CN220992726U

CN220992726U - Pneumatic riveter

Info

Publication number: CN220992726U
Application number: CN202322768570.2U
Authority: CN
Inventors: 李德延; 韩若愚
Original assignee: Ruian Gaofeng Auto Parts Co ltd
Current assignee: Ruian Gaofeng Auto Parts Co ltd
Priority date: 2023-10-16
Filing date: 2023-10-16
Publication date: 2024-05-24
Anticipated expiration: 2033-10-16

Abstract

The utility model is suitable for the technical field of pneumatic riveters, and provides a pneumatic riveter which comprises a workbench, a mounting rack and a riveting assembly, wherein the mounting rack is arranged at the top end of the workbench, the riveting assembly is arranged at the bottom end of the mounting rack, a rotating disc is arranged at the top of the workbench, a clamping structure is arranged at the top end of the rotating disc, a limiting structure is arranged at the bottom end of the rotating disc, an auxiliary structure is arranged in the workbench, the clamping structure comprises a clamping seat, a clamping plate, a rotating groove and a rotating rod, the clamping seat is arranged at the top end of the rotating disc, the rotating groove is formed in one side of the clamping seat, the rotating rod is inserted into the rotating groove, and the clamping plate is arranged on one side of the rotating rod.

Description

Pneumatic riveter

Technical Field

The utility model belongs to the technical field of pneumatic riveters, and particularly relates to a pneumatic riveter.

Background

Riveting machines (also called as riveter, spin riveter, rolling riveter, etc.) are novel riveting equipment developed according to the cold rolling principle, and refer to mechanical equipment capable of riveting articles by rivets. The device has compact structure, stable performance and convenient and safe operation. The riveting machine mainly completes assembly by rotation and pressure, is mainly applied to occasions needing riveting (hollow rivet, solid rivet and the like), and is commonly provided with pneumatic, hydraulic and electric, single-head, double-head and other specification models, and the pneumatic riveting machine can be used for riveting workpieces;

However, when the conventional pneumatic riveting machine is used for riveting small workpieces, the conventional pneumatic riveting machine is difficult to clamp the small workpieces due to the small size of the workpieces, so that the workpieces are easy to shift in position during riveting the small workpieces, the riveting effect is poor, and the riveting quality is affected, so that the pneumatic riveting machine is needed to solve the problems.

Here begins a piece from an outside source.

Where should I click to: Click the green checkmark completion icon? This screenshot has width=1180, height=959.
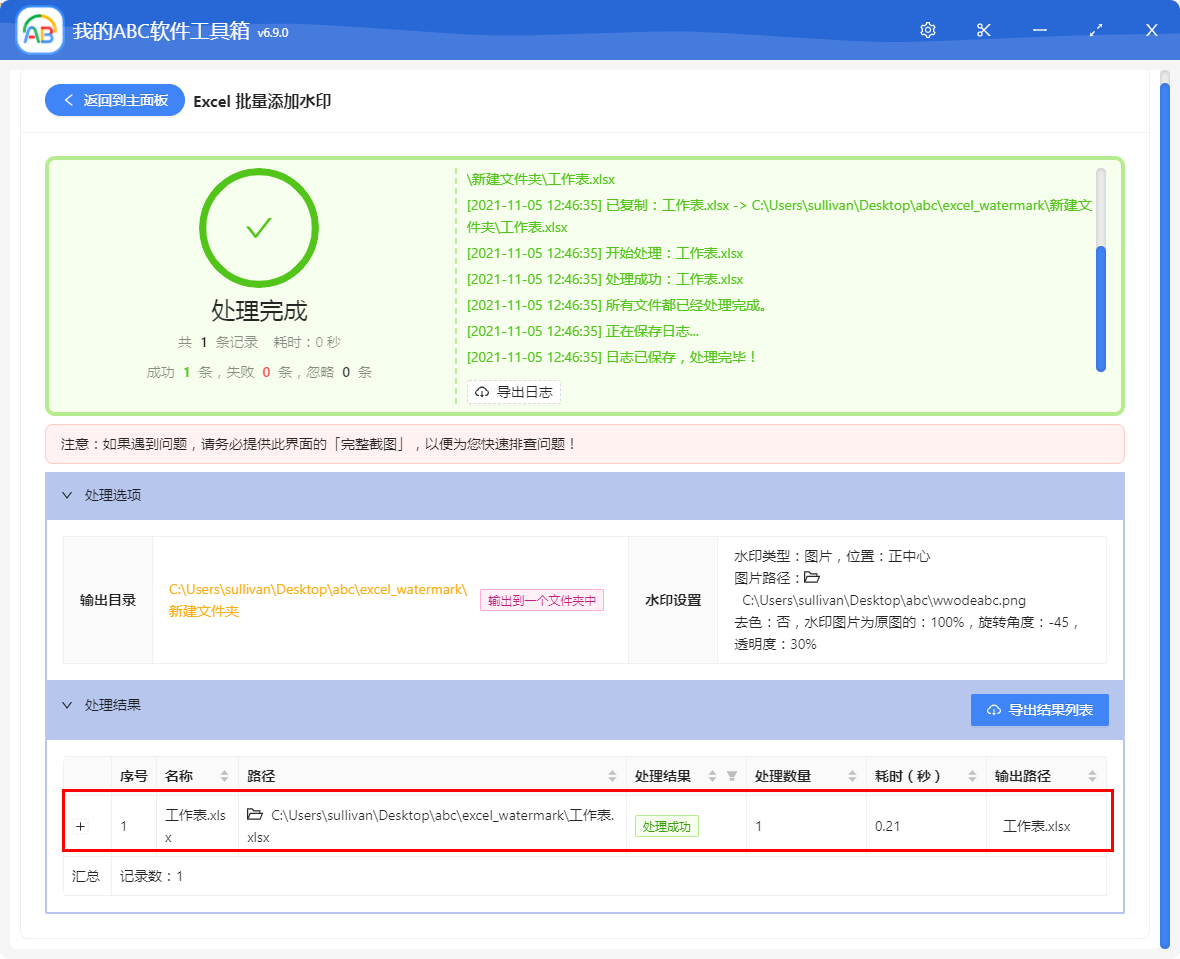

Disclosure of utility model

The utility model provides a pneumatic riveting machine, which aims to solve the problem that the traditional pneumatic riveting machine is difficult to clamp small workpieces due to small volume of the workpieces when the workpieces are riveted.

The pneumatic riveting machine comprises a workbench, a mounting frame and a riveting assembly, wherein the mounting frame is arranged at the top end of the workbench, the riveting assembly is arranged at the bottom end of the mounting frame, a rotating disc is arranged at the top of the workbench, a clamping structure is arranged at the top end of the rotating disc, a limiting structure is arranged at the bottom end of the rotating disc, an auxiliary structure is arranged in the workbench, the clamping structure comprises a clamping seat, a clamping plate, a rotary groove and a rotary rod, and the clamping seat is arranged at the top end of the rotating disc.

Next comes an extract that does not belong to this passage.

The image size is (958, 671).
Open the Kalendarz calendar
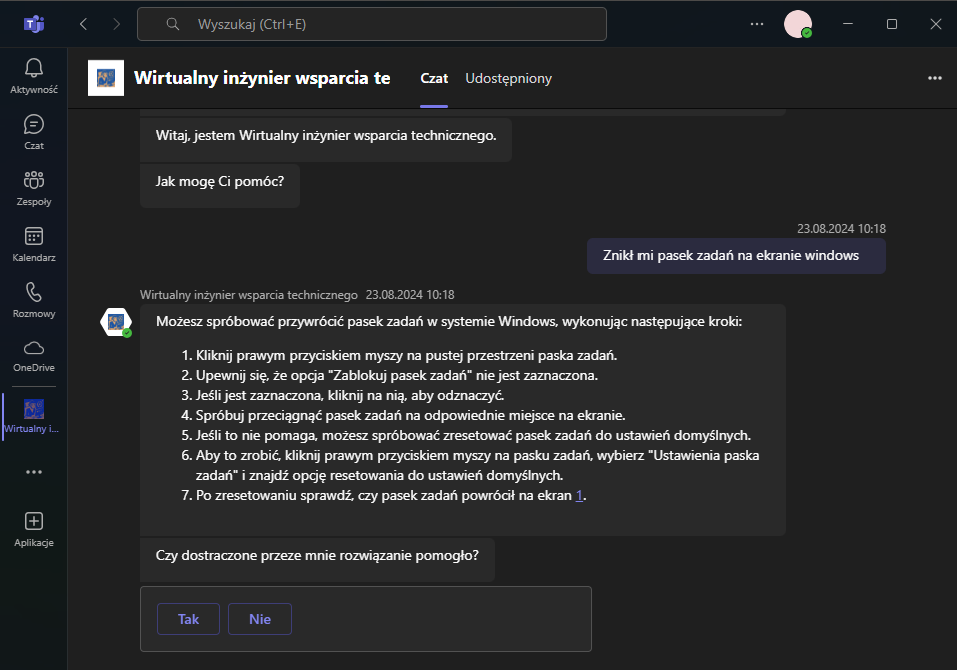34,244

Preferably, a rotary groove is formed in one side of the clamping seat, a rotary rod is inserted into the rotary groove, and a clamping plate is arranged on one side of the rotary rod.

Preferably, the clamping seats are arranged in a plurality, and the clamping seats are annularly distributed at the top end of the rotating disc.

Preferably, the inner side of the rotary groove is provided with an internal thread, the outer side of the rotary rod is provided with an external thread, and the rotary groove is in threaded connection with the rotary rod.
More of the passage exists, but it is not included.